Her gaze lifted from their joined hands to his face, searching, probing for answers. Opening up about what happened wasn’t easy. He’d do it for her sake, though.
“In those first months of trying to get my head on straight, I often asked myself what you’d think about this or that...if you’d appreciate the stark wildness of the land, the unending flatness of it all, a sky so blue it hurt to look at.” He smiled a little. “The ranch hands liked to sit out by the fire at night. There was one guy, Cookie, who played the guitar and sang the worst ditties you’ve ever heard in your life. Made me wish you were there to show them what a talented singer was supposed to sound like.”
Alone on his cot in the bunkhouse, he’d think back to those times he’d drifted off to the sound of her lyrical voice. Picnics with the O’Malley sisters, joined sometimes by Josh and his brothers, had been one of his favorite pastimes. Good food. Great company.
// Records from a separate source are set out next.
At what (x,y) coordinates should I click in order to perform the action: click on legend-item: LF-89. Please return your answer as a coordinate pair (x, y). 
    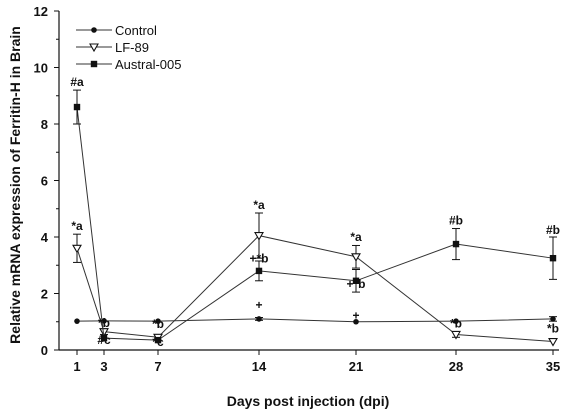
    Looking at the image, I should click on (112, 48).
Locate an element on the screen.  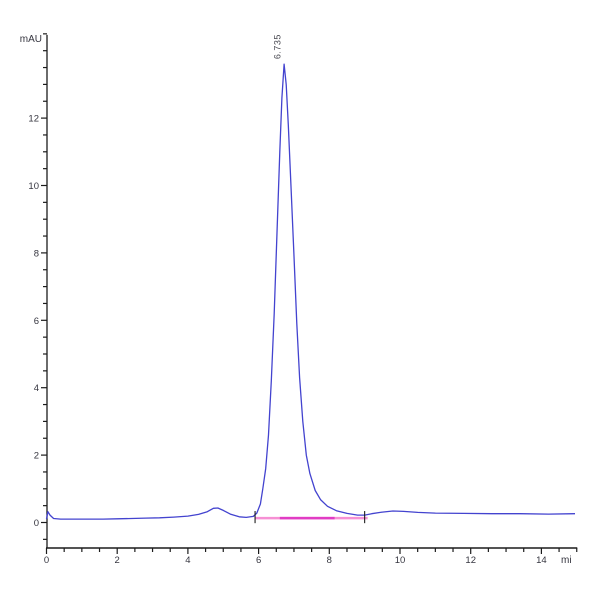
x-axis-tick-label: 8 is located at coordinates (330, 560).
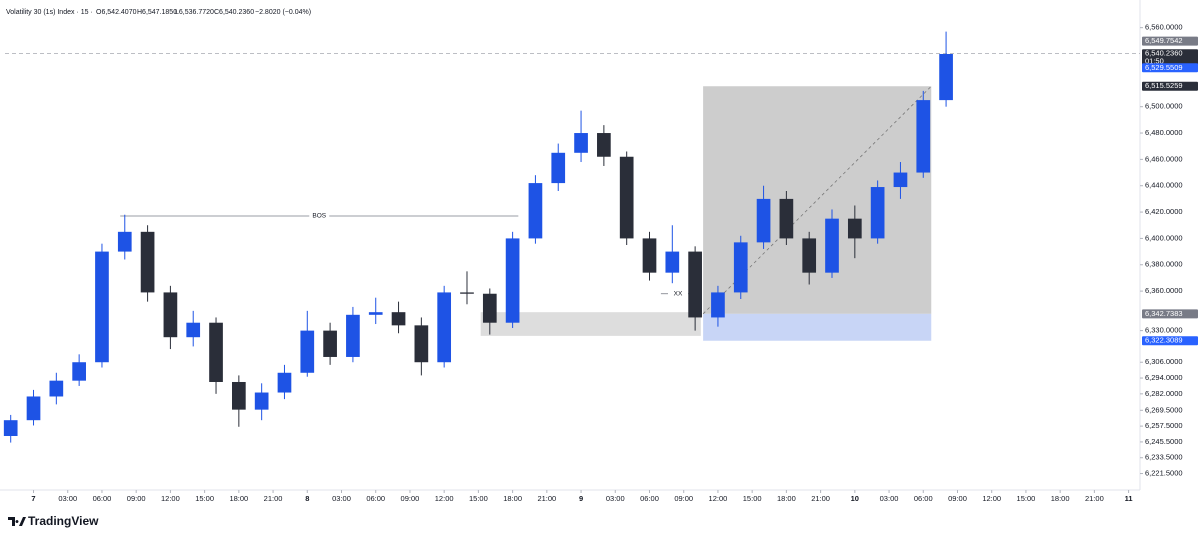  I want to click on price-countdown: 01:50, so click(1154, 62).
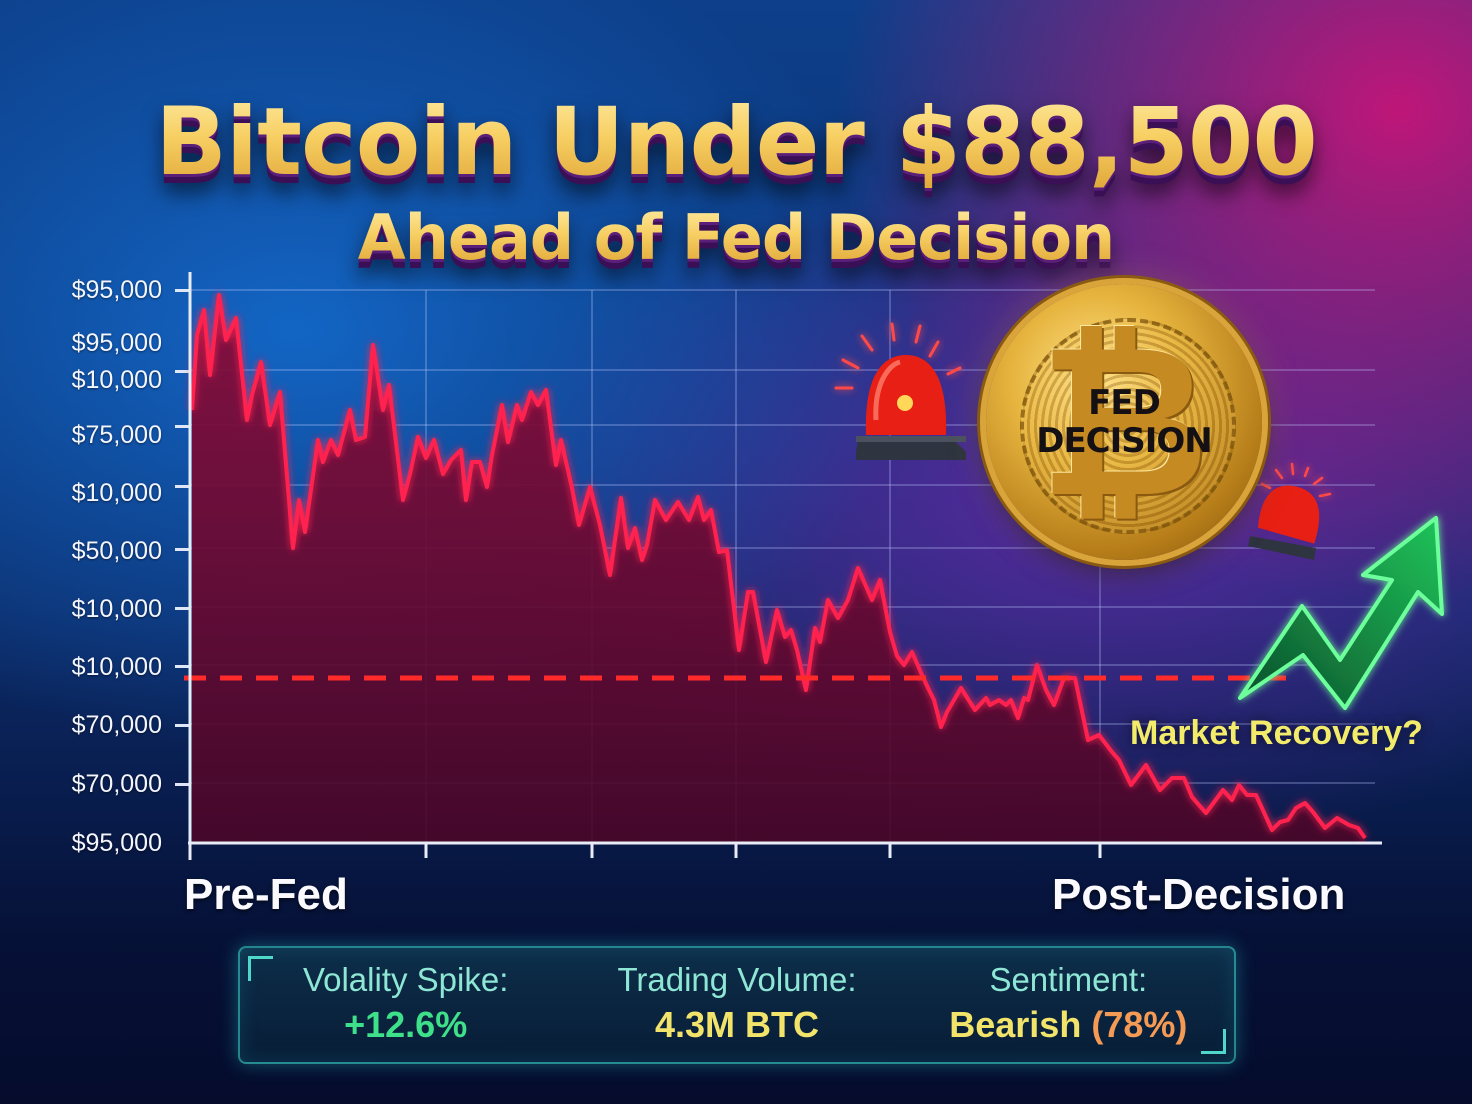  I want to click on coin-label: FED DECISION, so click(1124, 422).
When he could eat no more and the sun had lulled him into a sleepy state, he’d lain on a quilt, hat over his face, and listened to Jane’s soft singing as she poured her thoughts into her journal.
Jane didn’t comment. Face angled away, her attention was on the roaring river tumbling over moss-covered boulders and under the wooden bridge they were crossing. The air had a moist twang to it, a pleasant earthiness typical to this area. In the near distance, people bustled up and down Main Street conducting their daily business.